Так Суришара не обижал еще никто и никогда. «Серый мадх» показался юноше благословением небесным после этих слов, после этой властной руки и этих глаз, двумя раскаленными иглами впившихся даже не в самое сердце! — глубже, еще глубже, туда, где прячется…
Шах-заде не знал, что у него прячется глубже сердца.
Он просто заплакал.
Слезы текли по лицу, слезы стыда и обиды, соленые капли щекотали уголки рта, и хотелось умереть. Нырнуть с головой в мутную воду, чтобы больше никогда не выныривать в эту проклятую жизнь, где прибой бьет тебя о скалы, не пропуская даже самой завалящей. Соль выедала глаза, а напротив, на бортике бассейна, сидел великий шах Кей-Бахрам; сидел и разглядывал плачущего юношу со странным интересом. Так глядят на площадных акробатов, на мутрибов-лицедеев, раздумывая: что бросить шутам за трюк?
Монету или гнилую сливу?!
— Е рабб, — спустя минуту пробормотал шах, и лицо владыки сморщилось, как если бы он хлебнул уксусу, — ну не может же он… Ладно, парень, забудь! Ну все, все, умойся… или лучше я тебя сам умою. Быть тебе спахбедом, быть, хватит реветь-то!

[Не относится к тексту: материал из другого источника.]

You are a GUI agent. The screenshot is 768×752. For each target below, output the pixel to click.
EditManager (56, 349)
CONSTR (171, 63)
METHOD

И Суришар ткнулся мокрым лицом в чужие ладони, покрытые твердыми мозолями.
2…пир был в самом разгаре.
Слуги проворно сновали меж столами, блюда исчезали и появлялись словно по волшебству, седло барашка в темной подливе сменялось мясными шариками, переложенными пучками черемши, сладкий фалузадж-медовик соперничал ароматом с джаузабом, где куропатки истекали сладким соусом; и кубки долго не пустовали.
— Уф-ф! — это было все, что сумел сказать Абу-т-Тайиб, когда подали душистую харису: вид плова, куда вместо риса клали пшеничные зерна.
Есть он уже не мог; и не есть не мог.
Особенно если учесть: поэт и раньше частенько нарушал запрет пророка (да благословит его Аллах и приветствует!) на вино (да благословит его Аллах и приветствует!) — но здесь из патоки гнали жидкий огонь, позволяя в обход запретов изрядно повеселить душу (да благословит ее Аллах и приветствует!).